I absolutely felt an inner battle with the concept of feminism as I understood it then (though not as I would define it now) – I felt that I was ungrateful and weak that despite my years of education and experience all I wanted was to be at home with my baby, and incompetent that I was unable to balance working outside of the home with the way I wanted to parent and maintain my household. Giving up the job would have felt shameful to me, plus I felt it was expected of me to work, and it also would have left us in a financial place that doesn’t work the way it used to – at least to my perspective, when single-income families were the norm, maintaining a middle-class lifestyle was more viable than it is on a single income now.

So my options were to abandon the career I had put time, money, and effort into building and stay home feeling like a failure and struggling to pay the bills, or to continue working and feel like a failure because I was crying in the bathroom during every coffee break and coming home exhausted to a messy house and a baby who had spent the whole day with someone other than me. The thought of both options caused me a huge amount of stress, and I do wish I hadn’t felt such pressure to be a “feminist” (again, not how I would define it now, but also a common enough confusion).

I’m glad you found the balance that worked for you, but please don’t be so quick to assume that the concept laid out by Crafter_Man is “inside out and backwards” - it was exactly that kind of insistence by many of the working moms I knew that made me utterly ashamed to confess that I felt that way.

Actually, if you look at actual traditional families in history (or in places of the world that are still agrarian), staying home meant working in the farm or fields and raising the children was low status work foisted off to older siblings or the elderly. A farmer’s wife (or more likely daughter-in-law) in the agrarian world who insisted on staying around in the house to just tend to a baby would be considered a lazy piece of shit and would probably find herself soon divorced (if she’s lucky, laziness was considered a justified reason for beating a daughter-in-law traditionally).

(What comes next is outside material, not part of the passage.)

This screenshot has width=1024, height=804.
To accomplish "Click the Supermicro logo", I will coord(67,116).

I’m sorry to hear that it was so difficult for you. The usual definition of feminism that I like best because it makes most sense is “Feminism is the liberation of men and women from rigid, old-fashioned gender norms.” Or: men are free to work or stay at home. Women are free to work or stay at home. The problem was not that women didn’t “work” (they always worked, they just didn’t get paid for housework and raising kids), it’s that they were forbidden to work without permission from their husband (up to the 1960s/70s, depending on which country), that they were not protected against harrassment in workplace, that they still don’t get the same wage.

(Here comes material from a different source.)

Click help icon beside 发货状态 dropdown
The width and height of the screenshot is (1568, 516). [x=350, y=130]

And society’s expectation that the mark of a good mother is juggling 5 things at the same time is harmful both to mothers and children (in fact to the whole family) - because the whole organization only works as long as the kids act like little robots. Which is the opposite of what children are. One tantrum by the 5 year old, and the morning routine is 30 min. out of whack, delaying the whole day. But one tantrum is completly normal for a toddler/ kindergarten kid.
One kid gets a cold, and all plans fall apart. But kids get colds all the time, their immune system is still developing.

So society needs to accept the needs of human beings as first priority, instead of putting the interests of managers and companies to squeeze every minute of productivity from their employees (work drones).
Paid maternity/ paternity leave for up to 2 years would be a good start, for example.